Africa: Continent Has Central Role to Play Over Climate Change

Tegegnework Gettu
2 December 2009
guest column

Over the past year the countries of Africa have intensified their efforts to build a coalition on climate change. Across the continent, governments and communities have been working to ensure that their concerns and expectations are heard at the Copenhagen climate negotiations later this month.

Africa is highly vulnerable to climate change. In our lifetimes, climate shifts will likely inflict severe damage to human welfare in a continent already battling with entrenched poverty, degraded ecosystems and civil strife.

More than 40 percent of the continent's population lives in extreme poverty and 70 percent of that number are located in rural areas, depending largely on agriculture for their livelihoods. Climate change will affect farmers from the Sahel to the highlands of Lesotho. Rising temperatures could lead to new epidemics of mosquito-borne diseases in countries like Kenya and Uganda. Storms and floods are likely to intensify, wiping out vital infrastructure and housing in Madagascar, Mozambique and many other coastal areas.

Any concerted effort to tackle climate change in Africa must focus primarily on poverty reduction and the Millennium Development Goals (MDGs), the internationally agreed effort to halve extreme poverty and hunger and reduce major diseases by 2015.

Any attempt to "seal the deal" at Copenhagen – as United Nations Secretary-General Ban Ki-moon has put it – must therefore also be a development deal for African nations and other developing regions.

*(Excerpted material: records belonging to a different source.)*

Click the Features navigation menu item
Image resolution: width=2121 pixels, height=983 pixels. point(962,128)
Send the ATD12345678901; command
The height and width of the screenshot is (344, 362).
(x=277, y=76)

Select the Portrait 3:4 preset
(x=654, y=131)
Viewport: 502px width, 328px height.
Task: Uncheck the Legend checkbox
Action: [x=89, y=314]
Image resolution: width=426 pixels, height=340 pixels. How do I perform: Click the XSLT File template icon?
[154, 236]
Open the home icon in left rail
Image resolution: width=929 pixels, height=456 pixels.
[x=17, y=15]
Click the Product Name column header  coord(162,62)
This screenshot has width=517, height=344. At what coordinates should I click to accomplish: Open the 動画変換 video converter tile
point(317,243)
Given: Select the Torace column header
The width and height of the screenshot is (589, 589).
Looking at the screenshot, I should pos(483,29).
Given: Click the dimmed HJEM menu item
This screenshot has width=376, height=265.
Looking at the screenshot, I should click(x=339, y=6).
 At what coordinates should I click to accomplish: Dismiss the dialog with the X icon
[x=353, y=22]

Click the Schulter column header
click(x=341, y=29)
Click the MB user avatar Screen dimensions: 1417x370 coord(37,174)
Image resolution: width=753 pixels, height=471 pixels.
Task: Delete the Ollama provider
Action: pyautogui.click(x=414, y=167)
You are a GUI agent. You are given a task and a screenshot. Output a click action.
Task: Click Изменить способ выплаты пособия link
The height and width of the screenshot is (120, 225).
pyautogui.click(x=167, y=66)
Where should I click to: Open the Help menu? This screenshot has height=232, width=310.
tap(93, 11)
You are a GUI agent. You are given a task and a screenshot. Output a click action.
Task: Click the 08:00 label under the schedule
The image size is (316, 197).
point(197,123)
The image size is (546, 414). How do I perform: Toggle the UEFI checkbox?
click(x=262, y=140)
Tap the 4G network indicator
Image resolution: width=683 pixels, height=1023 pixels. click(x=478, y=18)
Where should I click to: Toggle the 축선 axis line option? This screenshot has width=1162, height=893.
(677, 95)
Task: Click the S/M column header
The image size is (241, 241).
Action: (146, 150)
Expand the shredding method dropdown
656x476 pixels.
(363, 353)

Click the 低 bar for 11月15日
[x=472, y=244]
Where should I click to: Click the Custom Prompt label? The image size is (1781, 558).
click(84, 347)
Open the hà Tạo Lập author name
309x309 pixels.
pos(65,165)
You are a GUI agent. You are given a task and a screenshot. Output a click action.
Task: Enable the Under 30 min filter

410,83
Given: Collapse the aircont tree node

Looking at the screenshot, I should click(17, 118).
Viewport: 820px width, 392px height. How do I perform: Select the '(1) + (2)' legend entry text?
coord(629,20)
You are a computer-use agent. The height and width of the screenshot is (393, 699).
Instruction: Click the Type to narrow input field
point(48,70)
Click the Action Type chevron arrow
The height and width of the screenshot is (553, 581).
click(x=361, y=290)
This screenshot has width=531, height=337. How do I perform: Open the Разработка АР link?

However, finalizing such a deal is not just about responding to Africa's vulnerabilities. It also means that we must assess how African countries can contribute to the solution.

First, climate change is not a problem of Africa's making: according to estimates, the continent has contributed only 3.8 percent of the world's greenhouse gas emissions.

Further, Africa's potential to help tackle climate change is both largely unrecognized and unrealized. For instance, thanks to the forest cover and rich topsoil found in many African countries, the region represents a major carbon storehouse. African forests take in 20 percent of the carbon that is absorbed by trees across the world. Its soil stores at least as great a share of the planet's carbon produced by agriculture.

It is now widely recognized that global temperatures should not increase more than two degrees Celsius as compared with pre-industrial levels. The world will not be able to achieve that goal without reducing emissions from land use and leveraging the untapped capacity of ecosystems to store carbon. Africa has a central role to play in that process.

The climate deal that replaces the Kyoto Protocol in 2012 could result in important additional funds for developing countries. These funds could represent a primary source of development financing for the continent.

Climate change management thus offers a number of "win-win" opportunities for African countries both to reduce the adverse effects of climate change and address some of their deep-rooted development concerns such as access to energy, food security and the prevention of crises and conflicts.

While these key issues should serve as the core pillars of Africa's engagement in the negotiations, the next question is how to transform these opportunities into concrete actions and results.

Africa will require urgent support for the formulation of climate change strategies as well as upfront financing to take effective measures for adaptation and mitigation.

Because of the sheer impact and magnitude of climate change on the continent, African leaders at national and sub-national levels – regions, provinces and municipalities – must not only coordinate their responses to its effects but also ensure that they are in line with existing development plans.

With more than 70 percent of greenhouse gas emissions influenced by local behaviors and investment choices, sub-national authorities, which are often responsible for making key decisions on the ground, will be essential actors in this process.

African policy-makers are aware of the need to coordinate climate strategies, as exemplified by a recent declaration, signed by 30 African ministers, which speaks of "a consolidated framework to ensure coordination and coherence (…) of climate change initiatives and sustainable development plans in Africa at all levels."

An immediate priority will be the creation of a fund to build the capacities of developing countries in preparing low carbon and climate resilient strategies.

In addition, a range of resources – from grants and loans to fiscal measures and market-based instruments – will be needed for successful mitigation and adaptation on the ground. Additional aid is also urgently required to complement the new Adaptation Fund of the United Nations Framework Convention on Climate Change (UNFCCC), which is helping vulnerable countries to meet the costs of adaptation.

Market-based instruments are essential. If properly reformed, the Clean Development Mechanism (CDM) and other carbon market schemes could play a significant role in funding a broad portfolio of renewable energy and energy-efficient options in Africa. These could represent more than 180 gigawatts of additional power generation. That is more than twice the region's total existing capacity.

Biocarbon, the carbon sequestered and stored in the world's trees, plants, soil and oceans, offers similarly attractive investment options that could significantly contribute to reducing emissions from deforestation and forest degradation.

The stakes and options are clear. If world leaders seal the deal– and ensure that it is a deal for development – the result could be a huge new boost in the fight for human development and environmental sustainability in Africa.

Tegegnework Gettu is director of the United Nations Development Programme's Regional Bureau for Africa.